[Opening Source records section]

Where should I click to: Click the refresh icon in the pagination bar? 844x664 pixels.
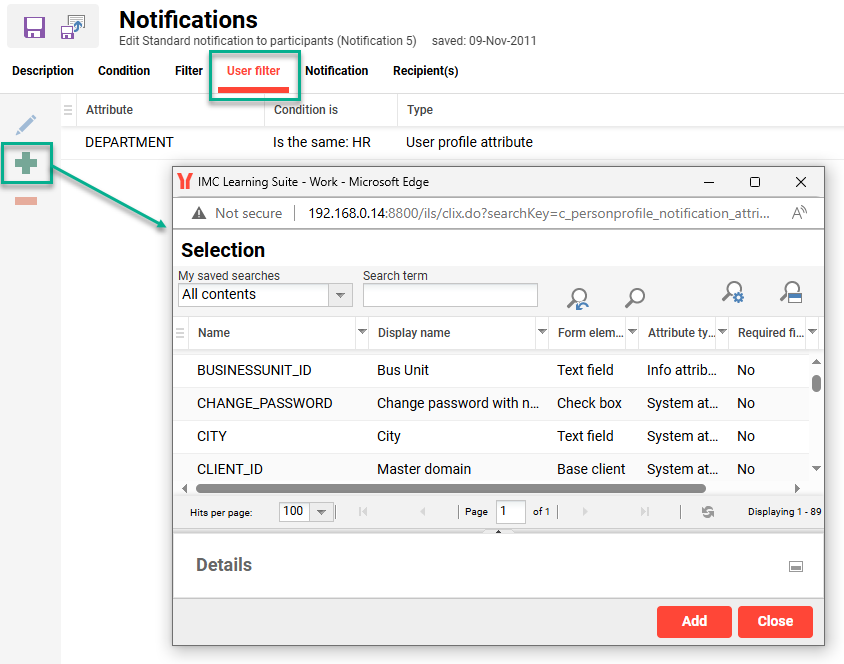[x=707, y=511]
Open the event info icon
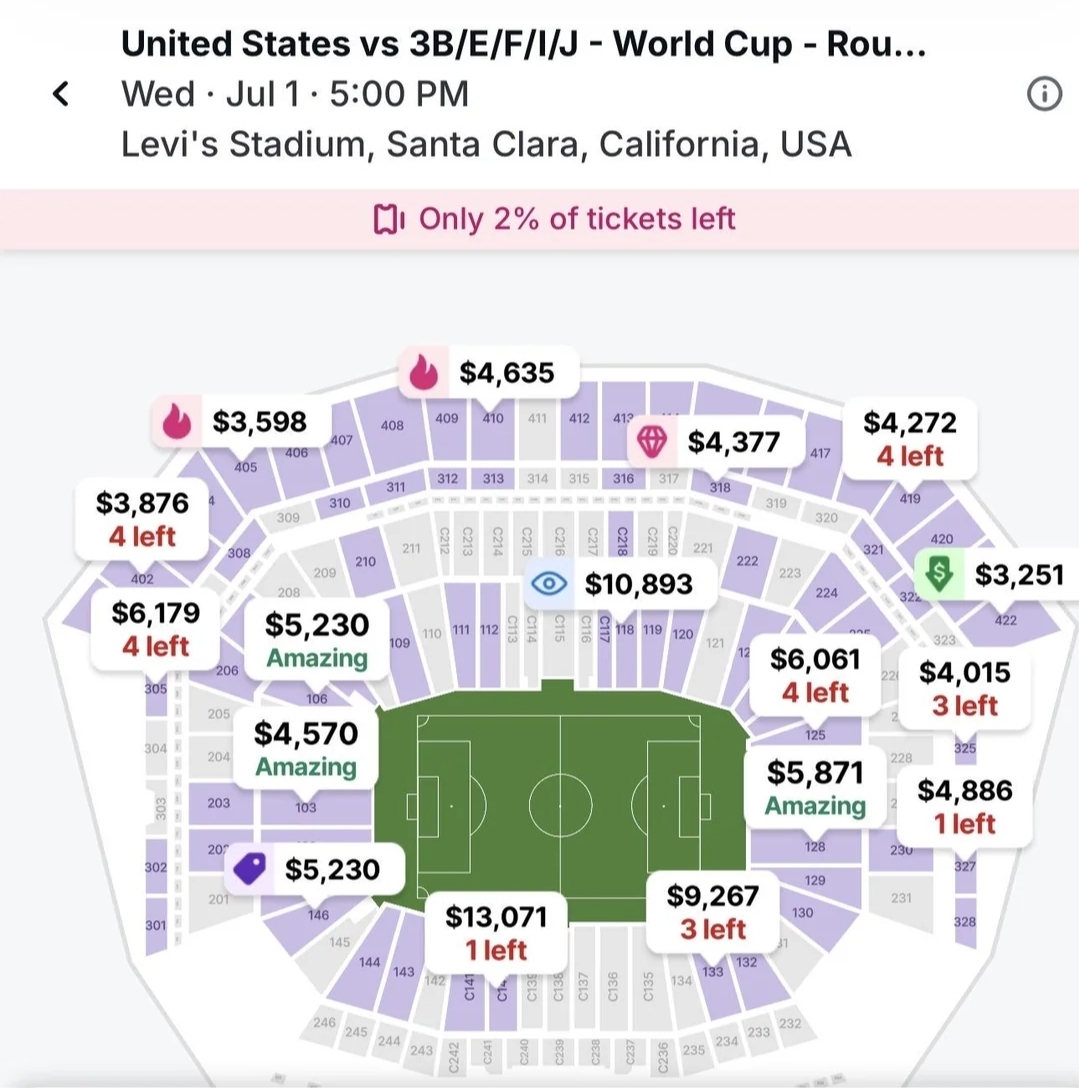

[Closing Source records section]
[Opening Source records section]

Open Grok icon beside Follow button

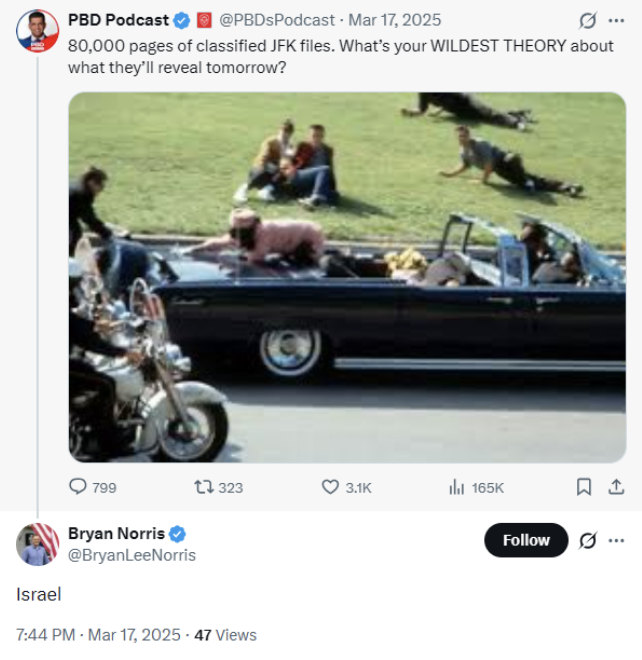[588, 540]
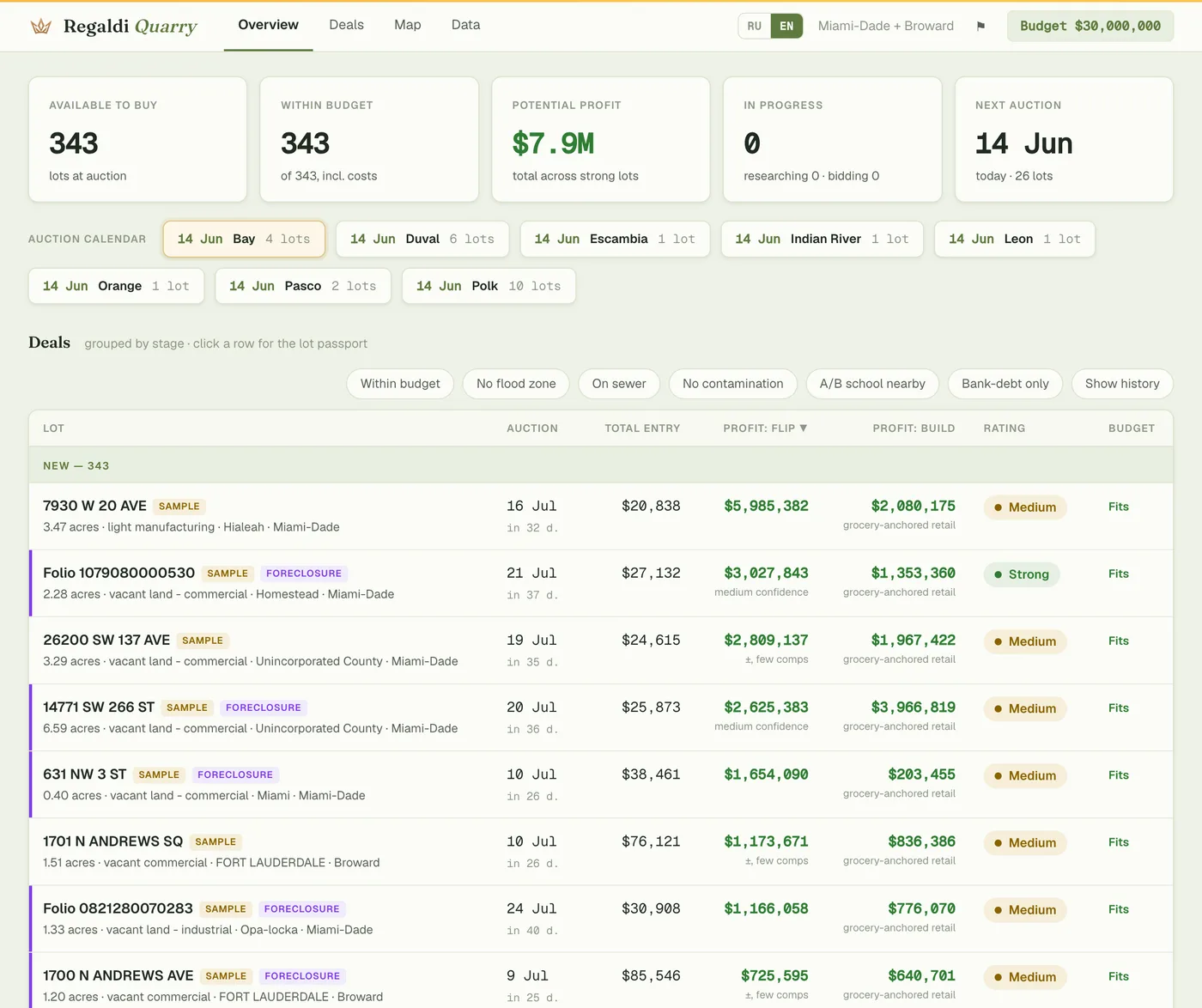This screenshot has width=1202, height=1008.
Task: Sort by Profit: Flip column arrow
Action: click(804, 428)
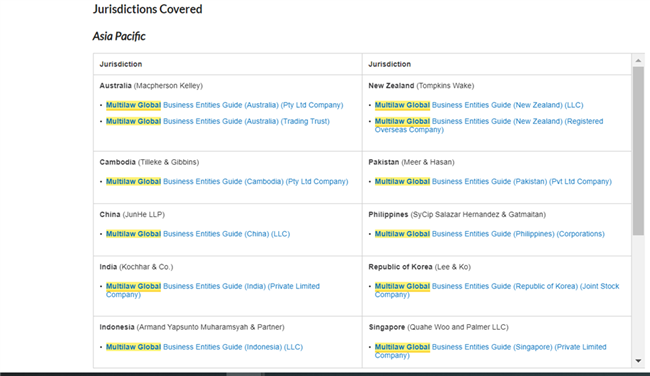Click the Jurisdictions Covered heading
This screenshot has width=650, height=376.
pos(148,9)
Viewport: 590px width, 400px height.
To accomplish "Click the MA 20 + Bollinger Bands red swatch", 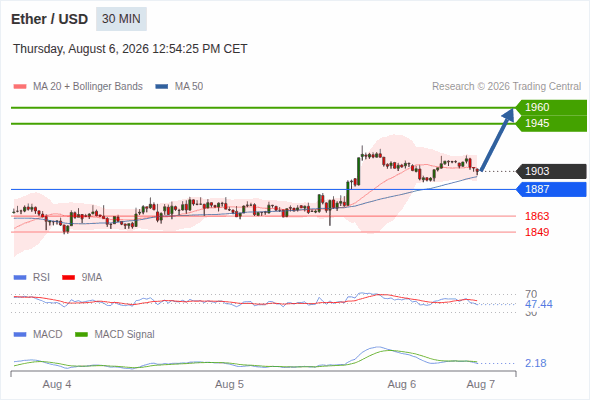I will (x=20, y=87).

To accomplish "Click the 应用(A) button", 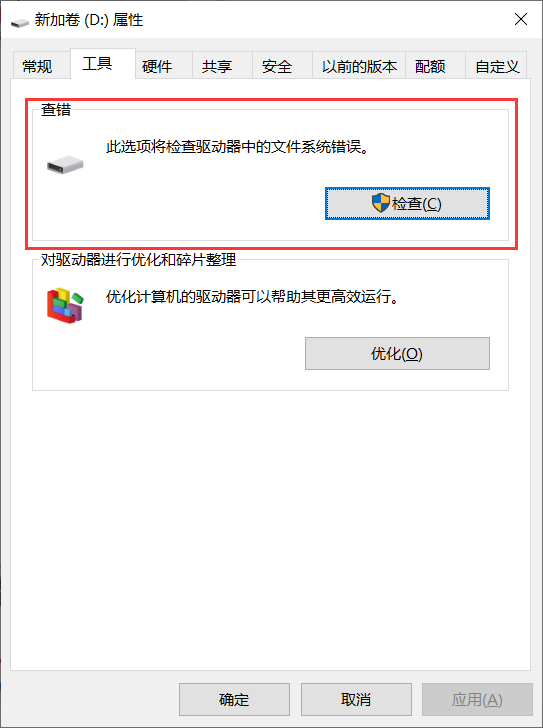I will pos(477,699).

[Closing Source records section]

_The task_
Using the entries above, repeat exactly the lines from the one with "Where should I" to the one with "Open the event info icon", both included, and leave the pictures behind.

_Answer for the task_
Where should I click to: Click the refresh icon in the pagination bar? 844x664 pixels.
[x=707, y=511]
Open the event info icon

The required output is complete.